PROBLEM TO SOLVE :: Where in the records does the word "agent" appear? Copy each line that holds it.
Top of GIVEN DATA
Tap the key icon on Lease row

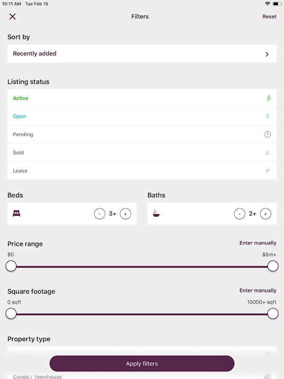267,171
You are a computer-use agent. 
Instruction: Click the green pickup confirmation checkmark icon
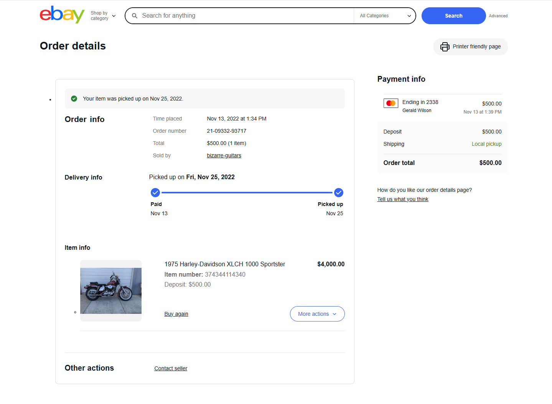(74, 99)
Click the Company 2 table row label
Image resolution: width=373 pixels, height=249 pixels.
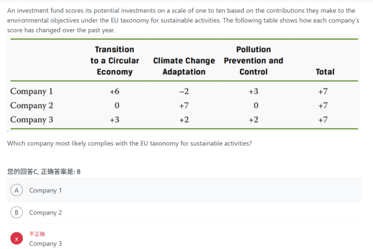click(31, 106)
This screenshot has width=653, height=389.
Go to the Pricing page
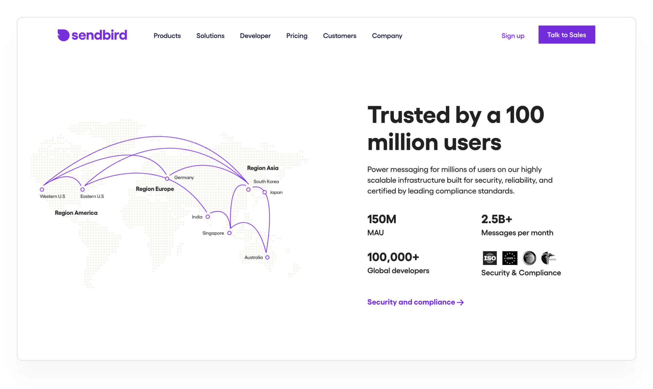pyautogui.click(x=297, y=36)
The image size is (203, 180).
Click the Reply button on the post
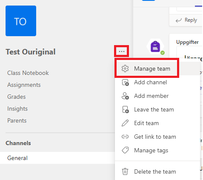[x=186, y=20]
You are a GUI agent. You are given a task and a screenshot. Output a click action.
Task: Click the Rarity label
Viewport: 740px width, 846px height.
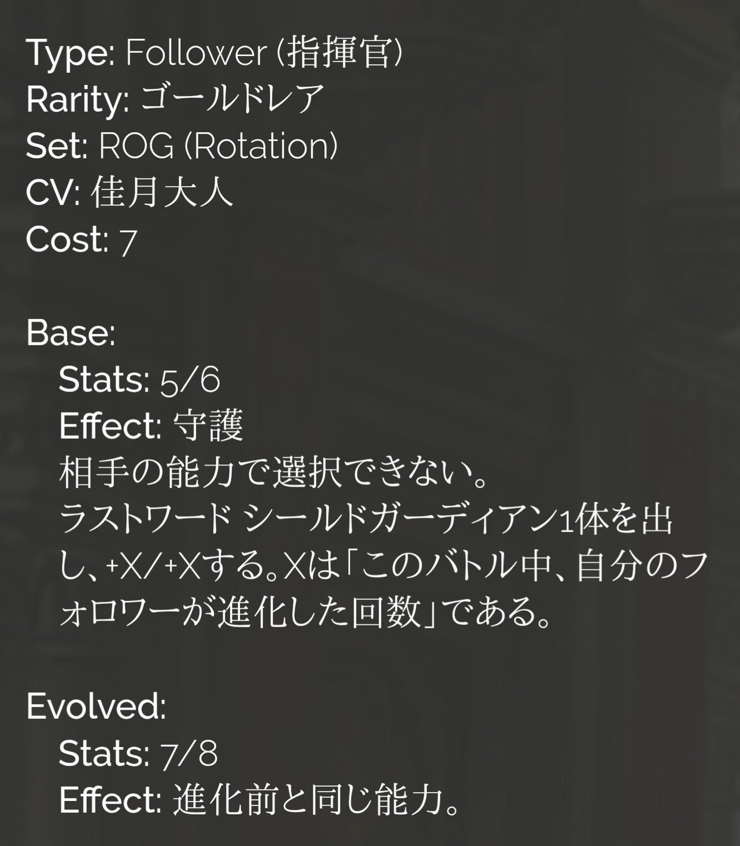point(77,100)
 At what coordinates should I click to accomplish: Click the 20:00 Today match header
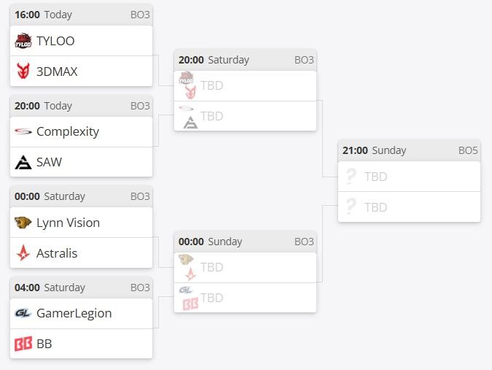81,106
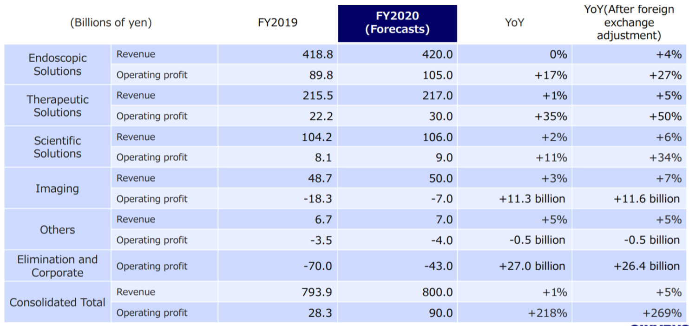This screenshot has height=326, width=689.
Task: Click the FY2019 column header
Action: tap(278, 22)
Bottom of GIVEN DATA
ANSWER BOX ::
You are a computer-use agent. 
You are a GUI agent. You are given a task and a screenshot. Output a click action.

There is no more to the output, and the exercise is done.